Items ::
---------------

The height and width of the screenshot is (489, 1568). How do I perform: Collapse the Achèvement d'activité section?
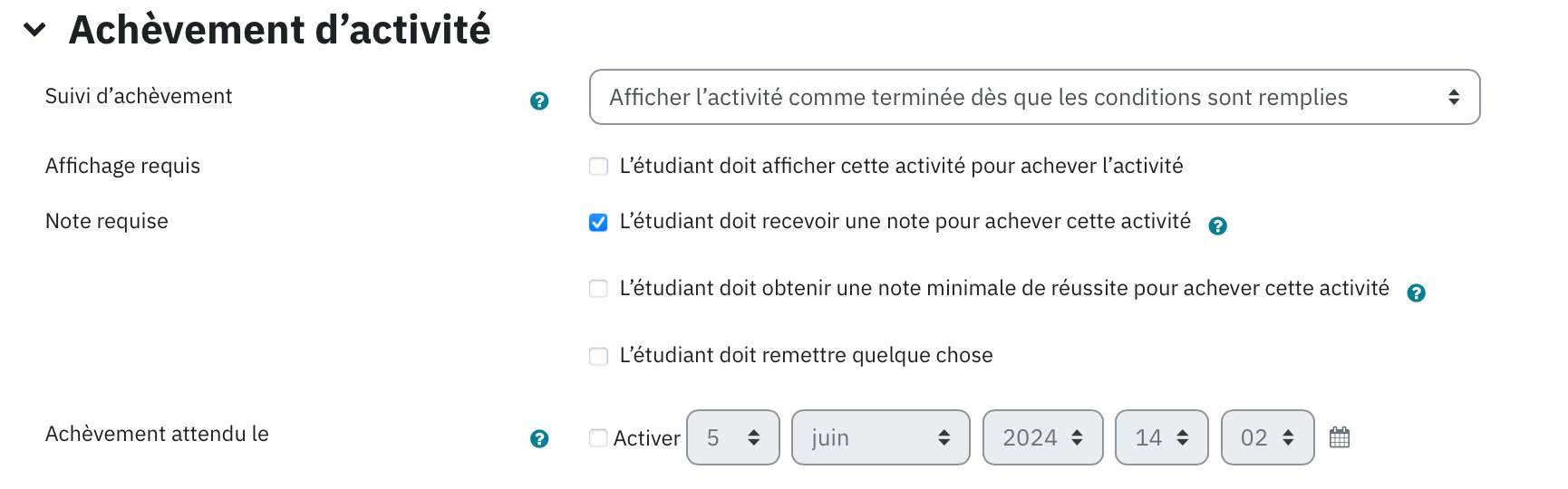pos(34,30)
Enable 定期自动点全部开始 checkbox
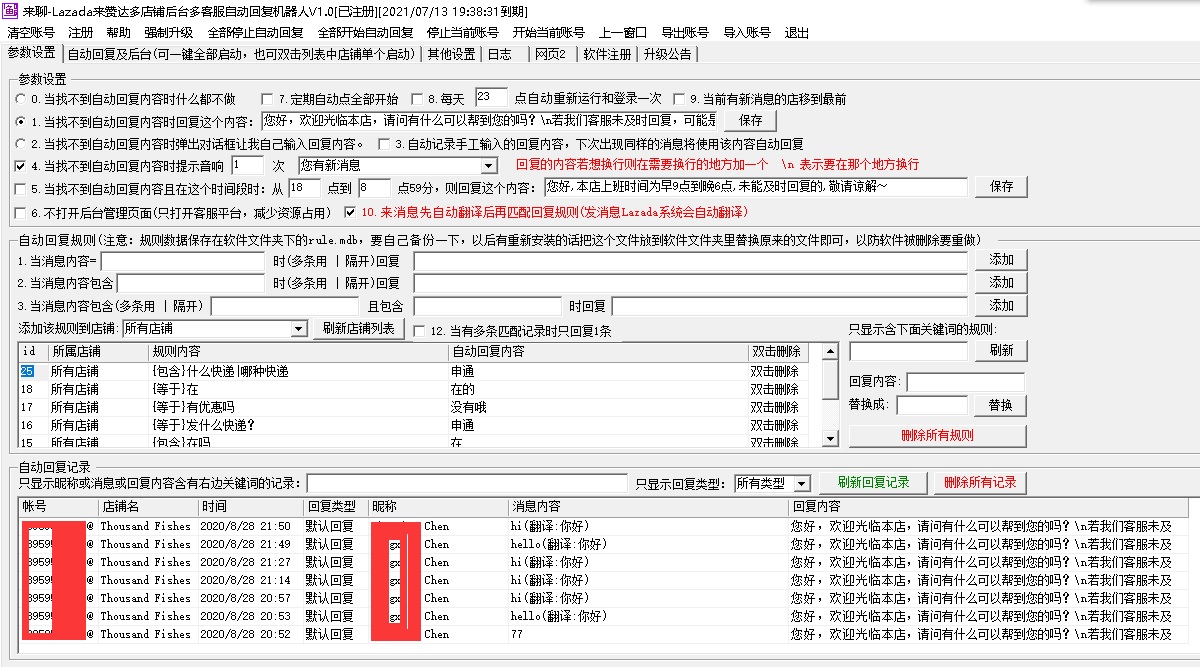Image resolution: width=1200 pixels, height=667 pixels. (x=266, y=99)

---------------

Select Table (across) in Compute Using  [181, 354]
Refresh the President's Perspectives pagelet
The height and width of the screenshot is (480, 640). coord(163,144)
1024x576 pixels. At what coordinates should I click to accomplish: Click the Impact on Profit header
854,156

---------------

Task prompt :: Output the data verbatim from the line with "The height and width of the screenshot is (489, 1568)." through the line with "Image resolution: width=1200", including both of those lines. Leave out the pictures.

Response for this exercise ::
The height and width of the screenshot is (489, 1568). How do I perform: Collapse the Achèvement d'activité section?
pos(34,30)
Enable 定期自动点全部开始 checkbox
Image resolution: width=1200 pixels, height=667 pixels. (x=266, y=99)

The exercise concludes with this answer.